- Atlanta Township, Minnesota Location within the state of Minnesota Atlanta Township, Minnesota Atlanta Township, Minnesota (the United States)
- Coordinates: 47°1′41″N 96°7′6″W﻿ / ﻿47.02806°N 96.11833°W
- Country: United States
- State: Minnesota
- County: Becker

Area
- • Total: 36.1 sq mi (93.5 km^{2})
- • Land: 35.6 sq mi (92.1 km^{2})
- • Water: 0.54 sq mi (1.4 km^{2})
- Elevation: 1,207 ft (368 m)

Population (2000)
- • Total: 113
- • Density: 3.1/sq mi (1.2/km^{2})
- Time zone: UTC-6 (Central (CST))
- • Summer (DST): UTC-5 (CDT)
- FIPS code: 27-02674
- GNIS feature ID: 0663473

= Atlanta Township, Becker County, Minnesota =

Atlanta Township is a township in Becker County, Minnesota, United States. The population was 113 as of the 2000 census.

==History==
Atlanta Township was organized in 1879. The township's name is derived from its undulating surface (the prairie grass) said to resemble the waters of the Atlantic Ocean.

==Geography==
According to the United States Census Bureau, the township has a total area of 36.1 sqmi, of which 35.6 sqmi is land and 0.6 sqmi (1.52%) is water.

===Lakes===
- Balke Lake
- Rustad Lake
- Tilde Lake

===Adjacent townships===
- Walworth Township (north)
- Spring Creek Township (northeast)
- Riceville Township (east)
- Cuba Township (south)
- Highland Grove Township, Clay County (southwest)
- Goose Prairie Township, Clay County (west)
- Ulen Township, Clay County (northwest)

===Cemeteries===
The township contains Atlanta Cemetery.

==Demographics==
As of the census of 2000, there were 113 people, 44 households, and 34 families residing in the township. The population density was 3.2 PD/sqmi. There were 46 housing units at an average density of 1.3 /sqmi. The racial makeup of the township was 99.12% White and 0.88% Asian.
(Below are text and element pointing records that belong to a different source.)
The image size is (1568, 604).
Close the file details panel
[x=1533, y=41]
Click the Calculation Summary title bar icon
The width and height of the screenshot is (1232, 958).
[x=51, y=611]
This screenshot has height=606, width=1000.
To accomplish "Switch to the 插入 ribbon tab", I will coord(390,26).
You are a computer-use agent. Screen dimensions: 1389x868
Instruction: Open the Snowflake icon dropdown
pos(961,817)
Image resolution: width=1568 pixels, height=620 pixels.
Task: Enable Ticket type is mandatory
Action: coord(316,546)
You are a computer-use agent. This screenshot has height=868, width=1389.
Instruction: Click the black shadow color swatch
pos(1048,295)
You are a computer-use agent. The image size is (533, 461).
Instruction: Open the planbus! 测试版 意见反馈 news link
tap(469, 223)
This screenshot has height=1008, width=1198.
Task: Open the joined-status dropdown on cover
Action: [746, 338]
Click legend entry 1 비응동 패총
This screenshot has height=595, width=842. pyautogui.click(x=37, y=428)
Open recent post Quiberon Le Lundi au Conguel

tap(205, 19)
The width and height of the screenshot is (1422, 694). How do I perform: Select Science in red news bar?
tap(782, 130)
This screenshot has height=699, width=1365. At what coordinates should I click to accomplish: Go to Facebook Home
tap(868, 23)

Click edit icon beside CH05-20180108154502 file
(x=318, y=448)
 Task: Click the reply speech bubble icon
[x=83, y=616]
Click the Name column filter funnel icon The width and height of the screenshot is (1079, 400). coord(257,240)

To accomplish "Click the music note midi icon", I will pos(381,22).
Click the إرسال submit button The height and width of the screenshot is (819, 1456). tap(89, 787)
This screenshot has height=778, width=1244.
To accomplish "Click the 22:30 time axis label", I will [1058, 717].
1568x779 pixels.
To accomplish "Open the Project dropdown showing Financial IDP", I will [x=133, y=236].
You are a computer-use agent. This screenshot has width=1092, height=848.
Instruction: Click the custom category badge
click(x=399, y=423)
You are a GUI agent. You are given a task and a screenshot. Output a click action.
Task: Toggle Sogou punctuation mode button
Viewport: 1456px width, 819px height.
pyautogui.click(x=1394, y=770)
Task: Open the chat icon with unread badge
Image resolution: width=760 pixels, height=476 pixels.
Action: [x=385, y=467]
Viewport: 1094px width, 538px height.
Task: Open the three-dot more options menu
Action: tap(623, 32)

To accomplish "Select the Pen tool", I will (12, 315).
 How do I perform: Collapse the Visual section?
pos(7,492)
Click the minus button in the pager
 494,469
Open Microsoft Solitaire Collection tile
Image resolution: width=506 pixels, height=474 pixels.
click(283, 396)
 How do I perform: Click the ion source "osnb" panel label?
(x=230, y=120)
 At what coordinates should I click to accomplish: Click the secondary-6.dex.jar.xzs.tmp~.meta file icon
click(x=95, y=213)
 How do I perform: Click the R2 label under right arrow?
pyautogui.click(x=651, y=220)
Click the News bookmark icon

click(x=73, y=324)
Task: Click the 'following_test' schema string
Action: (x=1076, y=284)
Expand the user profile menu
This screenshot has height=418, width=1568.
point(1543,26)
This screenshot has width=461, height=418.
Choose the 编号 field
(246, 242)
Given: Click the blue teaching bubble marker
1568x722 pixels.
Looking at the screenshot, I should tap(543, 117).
There were 44 households, out of which 36.4% had children under the age of 18 living with them, 68.2% were married couples living together, 4.5% had a female householder with no husband present, and 20.5% were non-families. 20.5% of all households were made up of individuals, and 6.8% had someone living alone who was 65 years of age or older. The average household size was 2.57 and the average family size was 2.94.

In the township the population was spread out, with 26.5% under the age of 18, 9.7% from 18 to 24, 27.4% from 25 to 44, 28.3% from 45 to 64, and 8.0% who were 65 years of age or older. The median age was 32 years. For every 100 females, there were 130.6 males. For every 100 females age 18 and over, there were 137.1 males.

The median income for a household in the township was $28,393, and the median income for a family was $31,875. Males had a median income of $27,083 versus $20,000 for females. The per capita income for the township was $11,453. There were no families and 8.5% of the population living below the poverty line, including no under eighteens and 35.3% of those over 64.